▸ WORK TO BE COMPLETED
Each record must appear in the answer exactly as given.

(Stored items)
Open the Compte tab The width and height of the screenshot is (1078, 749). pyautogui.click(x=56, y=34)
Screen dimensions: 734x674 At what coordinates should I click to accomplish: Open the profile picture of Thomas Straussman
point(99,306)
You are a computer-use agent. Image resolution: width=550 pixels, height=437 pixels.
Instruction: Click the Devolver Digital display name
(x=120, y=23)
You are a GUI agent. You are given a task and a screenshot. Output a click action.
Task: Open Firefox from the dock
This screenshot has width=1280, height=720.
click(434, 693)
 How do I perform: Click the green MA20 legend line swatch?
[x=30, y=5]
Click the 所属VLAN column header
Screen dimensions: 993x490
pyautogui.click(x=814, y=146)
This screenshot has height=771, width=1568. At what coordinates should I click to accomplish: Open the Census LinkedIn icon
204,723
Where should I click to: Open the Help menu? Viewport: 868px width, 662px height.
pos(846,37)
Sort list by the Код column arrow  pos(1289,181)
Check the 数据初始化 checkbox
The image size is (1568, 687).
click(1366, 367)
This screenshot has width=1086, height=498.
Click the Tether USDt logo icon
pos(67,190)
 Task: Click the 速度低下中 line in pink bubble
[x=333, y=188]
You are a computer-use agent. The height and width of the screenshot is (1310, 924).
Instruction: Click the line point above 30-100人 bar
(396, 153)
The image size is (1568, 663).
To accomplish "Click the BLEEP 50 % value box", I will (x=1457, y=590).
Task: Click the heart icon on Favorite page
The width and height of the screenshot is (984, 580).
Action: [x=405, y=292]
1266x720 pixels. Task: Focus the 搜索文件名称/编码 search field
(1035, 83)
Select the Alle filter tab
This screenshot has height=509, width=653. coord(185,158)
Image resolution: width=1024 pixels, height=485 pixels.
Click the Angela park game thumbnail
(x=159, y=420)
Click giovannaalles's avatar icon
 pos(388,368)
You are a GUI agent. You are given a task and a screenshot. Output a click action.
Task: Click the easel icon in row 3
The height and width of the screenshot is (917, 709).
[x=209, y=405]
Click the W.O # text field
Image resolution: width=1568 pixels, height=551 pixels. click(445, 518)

▸ SOLUTION TO THE EXERCISE
Open the Compte tab The width and height of the screenshot is (1078, 749). pyautogui.click(x=56, y=34)
Screen dimensions: 734x674 At what coordinates should I click to accomplish: Open the profile picture of Thomas Straussman
point(99,306)
You are a computer-use agent. Image resolution: width=550 pixels, height=437 pixels.
Instruction: Click the Devolver Digital display name
(x=120, y=23)
You are a GUI agent. You are given a task and a screenshot. Output a click action.
Task: Open Firefox from the dock
This screenshot has width=1280, height=720.
click(434, 693)
 How do I perform: Click the green MA20 legend line swatch?
[x=30, y=5]
Click the 所属VLAN column header
Screen dimensions: 993x490
pyautogui.click(x=814, y=146)
This screenshot has height=771, width=1568. At what coordinates should I click to accomplish: Open the Census LinkedIn icon
204,723
Where should I click to: Open the Help menu? Viewport: 868px width, 662px height.
pos(846,37)
Sort list by the Код column arrow  pos(1289,181)
Check the 数据初始化 checkbox
The image size is (1568, 687).
click(1366, 367)
This screenshot has width=1086, height=498.
Click the Tether USDt logo icon
pos(67,190)
 Task: Click the 速度低下中 line in pink bubble
[x=333, y=188]
You are a computer-use agent. The height and width of the screenshot is (1310, 924).
Instruction: Click the line point above 30-100人 bar
(396, 153)
The image size is (1568, 663).
To accomplish "Click the BLEEP 50 % value box", I will (x=1457, y=590).
Task: Click the heart icon on Favorite page
The width and height of the screenshot is (984, 580).
Action: [x=405, y=292]
1266x720 pixels. Task: Focus the 搜索文件名称/编码 search field
(1035, 83)
Select the Alle filter tab
This screenshot has height=509, width=653. coord(185,158)
Image resolution: width=1024 pixels, height=485 pixels.
Click the Angela park game thumbnail
(x=159, y=420)
Click giovannaalles's avatar icon
 pos(388,368)
You are a GUI agent. You are given a task and a screenshot. Output a click action.
Task: Click the easel icon in row 3
The height and width of the screenshot is (917, 709).
[x=209, y=405]
Click the W.O # text field
Image resolution: width=1568 pixels, height=551 pixels. click(445, 518)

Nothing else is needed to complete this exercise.